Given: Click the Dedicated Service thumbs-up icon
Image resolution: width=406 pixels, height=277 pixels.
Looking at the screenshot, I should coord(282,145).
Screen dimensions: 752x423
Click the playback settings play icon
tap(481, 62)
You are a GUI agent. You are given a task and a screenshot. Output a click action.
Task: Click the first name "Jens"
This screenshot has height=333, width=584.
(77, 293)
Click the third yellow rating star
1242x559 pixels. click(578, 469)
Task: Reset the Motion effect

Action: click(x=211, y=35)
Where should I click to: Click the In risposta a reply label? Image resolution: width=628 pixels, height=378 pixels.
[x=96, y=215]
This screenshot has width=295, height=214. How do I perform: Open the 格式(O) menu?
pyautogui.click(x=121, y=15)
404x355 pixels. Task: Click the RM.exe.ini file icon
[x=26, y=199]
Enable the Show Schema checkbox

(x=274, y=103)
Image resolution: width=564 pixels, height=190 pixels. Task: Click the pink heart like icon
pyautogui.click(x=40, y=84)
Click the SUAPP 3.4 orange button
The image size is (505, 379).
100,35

Exercise requirements -
Copy out all of the data above, putting "Picture size" in place of each "Image resolution" and keeping everything else the same.

The reply -
Given: Click the Dedicated Service thumbs-up icon
Picture size: width=406 pixels, height=277 pixels.
Looking at the screenshot, I should coord(282,145).
Screen dimensions: 752x423
Click the playback settings play icon
tap(481, 62)
You are a GUI agent. You are given a task and a screenshot. Output a click action.
Task: Click the first name "Jens"
This screenshot has height=333, width=584.
(77, 293)
Click the third yellow rating star
1242x559 pixels. click(578, 469)
Task: Reset the Motion effect

Action: click(x=211, y=35)
Where should I click to: Click the In risposta a reply label? Picture size: width=628 pixels, height=378 pixels.
[x=96, y=215]
This screenshot has width=295, height=214. How do I perform: Open the 格式(O) menu?
pyautogui.click(x=121, y=15)
404x355 pixels. Task: Click the RM.exe.ini file icon
[x=26, y=199]
Enable the Show Schema checkbox

(x=274, y=103)
Picture size: width=564 pixels, height=190 pixels. Task: Click the pink heart like icon
pyautogui.click(x=40, y=84)
Click the SUAPP 3.4 orange button
The image size is (505, 379).
100,35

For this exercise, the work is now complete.